What I am finding is just as much difficulty is trying to use my new computer and the Windows 10 that was before a tumor so I guess my having to deal with something new that pushes me each day to think a bit more.  It sort of feels like there is less in my brain to get in the way of computer stuff and have a whole new way to orient to my computer. I find a positive way of coming to this new computer with a new way of relating to my computer that I would normally just find as a computer one more pain.  But this morning I am finding an opening to something quite open, something embracing technological that I would not normally have done.

The relationship of God has been one that has so cradled me in a way I haven't known in years.  It is a time that I would never have known...it is something I have believed.  But this is a time of an experience of friends, family and spiritual closeness that is on so many levels that I am still unable to even explain how close and how I have known God's presence.  It is both transencendent and immanent all at the same time.  Is it merely medication?....no.  It is being able to know that God in humanity and Creation is doing stuff in my life that I have not known.  Am I more than usual?
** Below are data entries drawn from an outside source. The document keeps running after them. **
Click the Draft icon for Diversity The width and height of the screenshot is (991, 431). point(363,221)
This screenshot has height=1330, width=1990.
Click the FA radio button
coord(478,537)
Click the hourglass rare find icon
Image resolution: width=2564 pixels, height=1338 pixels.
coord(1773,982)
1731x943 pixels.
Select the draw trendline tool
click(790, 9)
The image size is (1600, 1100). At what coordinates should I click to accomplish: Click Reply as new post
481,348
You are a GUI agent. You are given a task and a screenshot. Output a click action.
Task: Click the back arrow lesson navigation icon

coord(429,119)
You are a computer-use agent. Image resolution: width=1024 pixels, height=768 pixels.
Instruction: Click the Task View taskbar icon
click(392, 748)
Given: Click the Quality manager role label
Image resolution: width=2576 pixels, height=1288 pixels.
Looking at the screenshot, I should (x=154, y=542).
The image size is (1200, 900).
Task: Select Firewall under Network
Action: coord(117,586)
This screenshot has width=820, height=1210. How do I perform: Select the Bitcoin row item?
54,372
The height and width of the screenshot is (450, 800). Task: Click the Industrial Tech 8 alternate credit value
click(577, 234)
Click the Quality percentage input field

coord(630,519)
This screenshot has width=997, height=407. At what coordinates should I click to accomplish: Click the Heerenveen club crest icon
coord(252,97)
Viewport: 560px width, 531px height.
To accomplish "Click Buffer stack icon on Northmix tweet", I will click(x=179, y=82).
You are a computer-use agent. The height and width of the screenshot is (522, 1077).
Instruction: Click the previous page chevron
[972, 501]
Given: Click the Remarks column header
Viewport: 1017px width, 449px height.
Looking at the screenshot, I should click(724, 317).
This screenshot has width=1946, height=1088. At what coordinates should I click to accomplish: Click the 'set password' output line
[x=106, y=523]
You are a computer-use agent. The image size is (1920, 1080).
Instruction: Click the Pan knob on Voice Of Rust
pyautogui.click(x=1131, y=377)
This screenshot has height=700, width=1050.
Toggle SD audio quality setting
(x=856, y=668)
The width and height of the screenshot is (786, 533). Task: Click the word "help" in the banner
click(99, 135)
No, but I feel nicer than I have in a number of years.

I will begin to write theology again now.  I will begin to take on the things that those writers like Diarmaid MacCulloch, Diana Butler Bass, and other people who are beginning to describe faith that are willing to address the goodness that the God who has always been able to reach so much more outside what the Church has often tried to demand what the Church has demanded rather than what God wants.

If there is a new world that faith does demand of us for the future, the Church is being faced with a way of knowing what it means to claim that what is good and holy.  It may not look like what Christianity has dealt with for the past 1000 years.  It may look like a way of who we are in the face of what people from different faiths that allows us to hear how people who find how that holiness speaks finally to all.  The more that I have seen in the health of people both in the medical world no matter what their faith brings to them, they are willing to make sure that the goodness for whatever reason they call me to think and live in a way that embraces world in a way that I have never thought of.  It is a type of faith.  It isn't so simple to just let God do God's thing.  It is a participation in a way of life that is much grander that I would have allowed myself.

I do hope those who read my blog these days feel free to hop on what I say now.  I will appreciate for people to have ideas different from mine to put their stuff in comments.  It is a new age.  It is a new way to look at the goodness of all that still speaks of the goodness of the Holy that is still so very much available.  The goodness however it makes itself available to us and that is all that is important.